Anne Von Rosen has a new ride, but she’d rather it be on a horse.
Her legs paralyzed in a March 11, 2014, spill at Turf Paradise in Phoenix, Ariz., Von Rosen was in Del Mar, Calif., last week to receive a retrofitted Segway personal transporter from the parent company of Segs4Vets, an all-volunteer, non-profit organization that has provided more than 1,600 Segways to assist men and women in the U.S. military who returned home with severe wounds suffered during their service in Iraq and Afghanistan.
“It’s pretty cool because you have your hands free,” Von Rosen said of the ALLY chair, which is built on a Segway frame and allows the user to go forward or backwards by using their core – leaning in the direction they want to go.

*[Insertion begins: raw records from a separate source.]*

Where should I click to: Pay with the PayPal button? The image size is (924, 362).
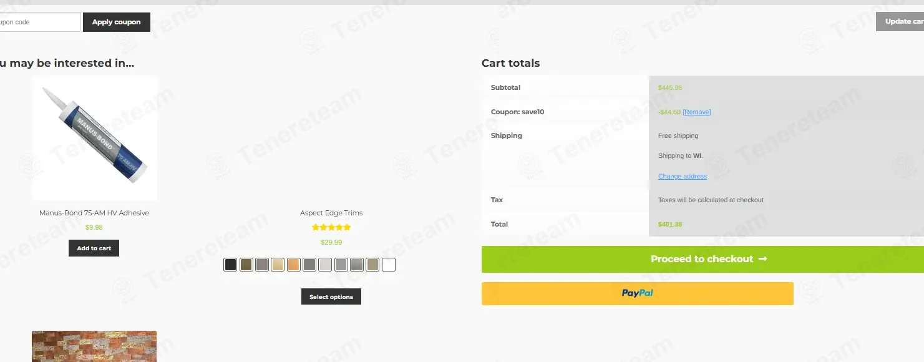tap(637, 293)
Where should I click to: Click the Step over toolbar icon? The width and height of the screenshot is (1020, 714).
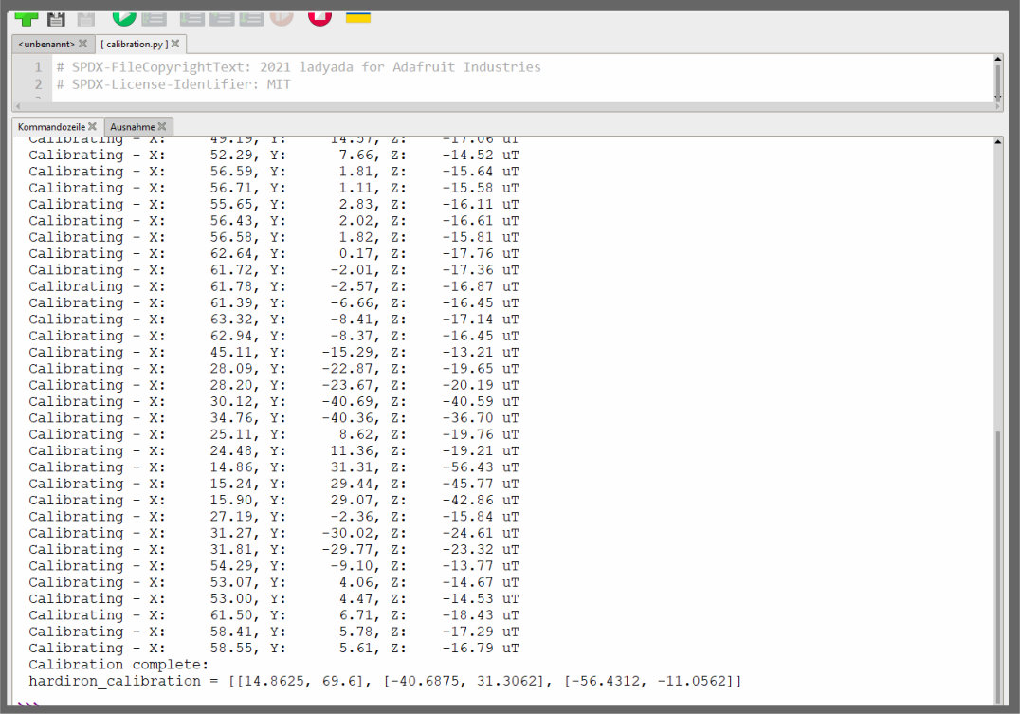tap(192, 17)
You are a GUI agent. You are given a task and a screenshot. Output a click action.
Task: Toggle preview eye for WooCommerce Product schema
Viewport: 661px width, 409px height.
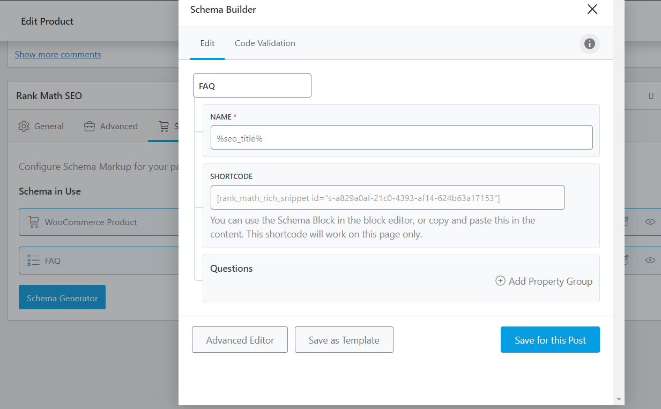650,222
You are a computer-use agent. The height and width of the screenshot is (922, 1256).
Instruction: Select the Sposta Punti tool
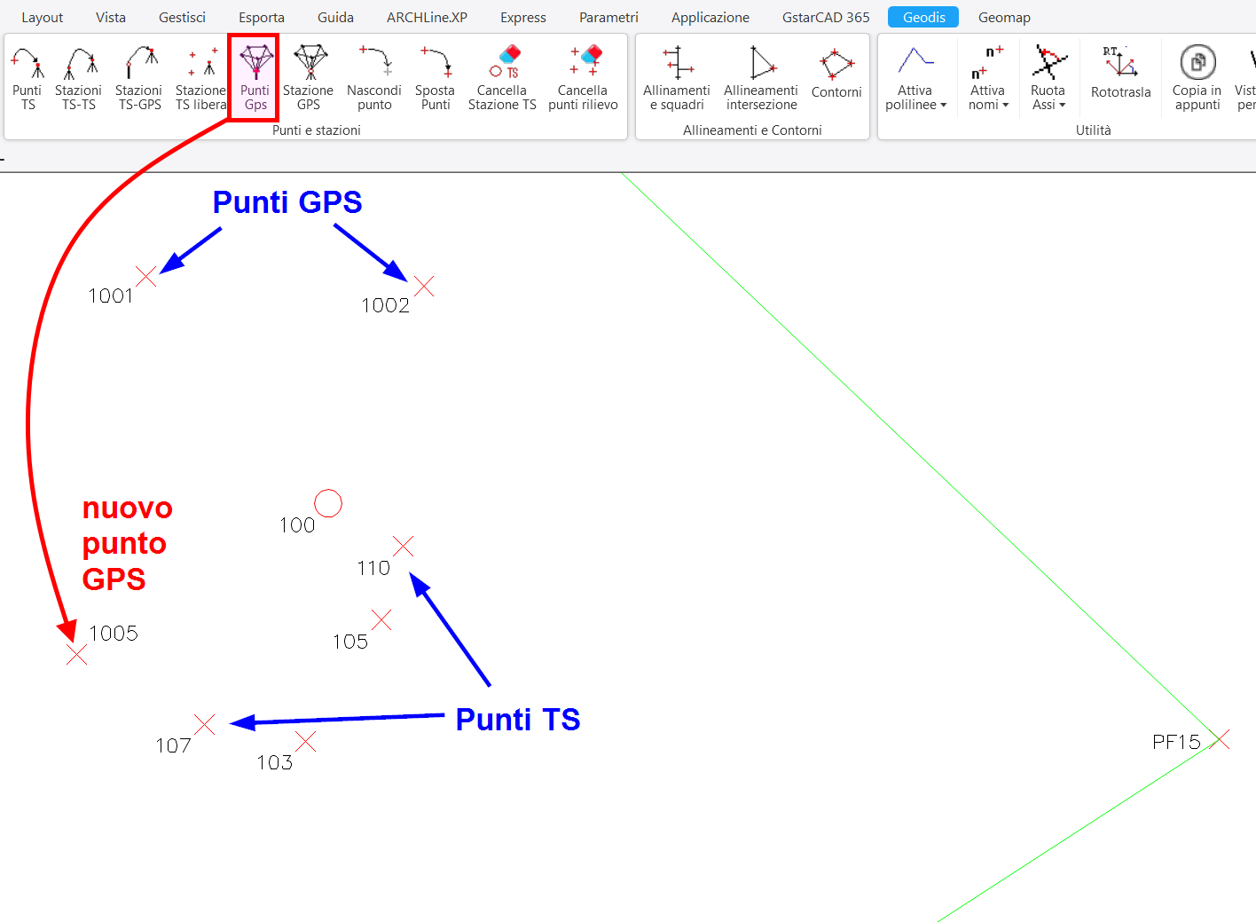(435, 78)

A stick serves as a steering device.
“But I’m not going to sit in a wheelchair the rest of my life,” Rosen said with conviction. “I’m going to walk again.”

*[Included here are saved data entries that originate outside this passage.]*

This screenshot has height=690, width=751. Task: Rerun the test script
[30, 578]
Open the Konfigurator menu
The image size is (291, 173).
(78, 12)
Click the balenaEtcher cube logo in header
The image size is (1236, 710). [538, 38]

Von Rosen was accompanied to Del Mar by her friend, trainer Stacy Campo, and her faithful canine companion, Lily, who seemed to enjoy riding on Von Rosen’s lap as she moved around on the ALLY chair during a training session given by Segs4Vets volunteers.
A native of Germany, Von Rosen was chosen to be the first disabled jockey recipient of an ALLY chair through discussions with the Permanently Disabled Jockeys Fund and Jockeys’ Guild. The chair was purchased thanks to donations of horsemen at Del Mar racetrack.
Segway ALLY chairs are not cheap, costing approximately $15,000 each. Segs4Vets is part of DRAFT (Disability Rights Advocates for Technology) and began in 2005 as a grassroots effort to provide seriously wounded service men and women every resource available to become as independent as possible. Every dollar donated to Segs4Vets goes toward getting a disabled veteran into a Segway or ALLY chair, the latter of which was developed in 2014 for those veterans who could not use a standing Segway.
At Del Mar on Saturday, two wounded veterans were given ALLY chairs in a winner’s circle ceremony that also included Von Rosen receiving her chair. A $50,000 challenge grant was received at the Del Mar event, that attracted many previous ALLY chair recipients and former service men and women from the San Diego area, including retired Marine Col. Harvey C. Barnum Jr., recipient of the Medal of Honor for valor during the Vietnam War. Rep. Darrell Issa, who represents California’s 69th district, also attended the event. Among the horse racing participants who spent time with Rosen and the military veterans were Hall of Fame jockeys Mike Smith and Gary Stevens and Kentucky Derby-winning trainers Bob Baffert and Doug O’Neill.
Segs4Vet, based in St. Louis, Mo., is looking to strengthen its ties to the horse racing industry.
Von Rosen, who lives in Phoenix, has undergone different traditional and non-traditional medical procedures to try and heal her T5 vertebra, which was severed in the accident. She undergoes physical therapy five days a week and goes to the gym on weekends.
She drives a car, using hand controls, but Von Rosen will need a new lift to hold her Segway ALLY chair, which weighs 170 pounds. She’s been using a manual wheelchair, which puts enormous stress on her shoulders and prevents her from using her hands while in motion.
The battery-operated Segway ALLY chair needs recharging after eight hours of operation and goes as far as 21 miles on a single charge. Its top speed is 12 ½ miles per hour.
All things considered, however, Von Rosen would rather be on a horse. “I trust the horses more than the machines,” she said with a smile.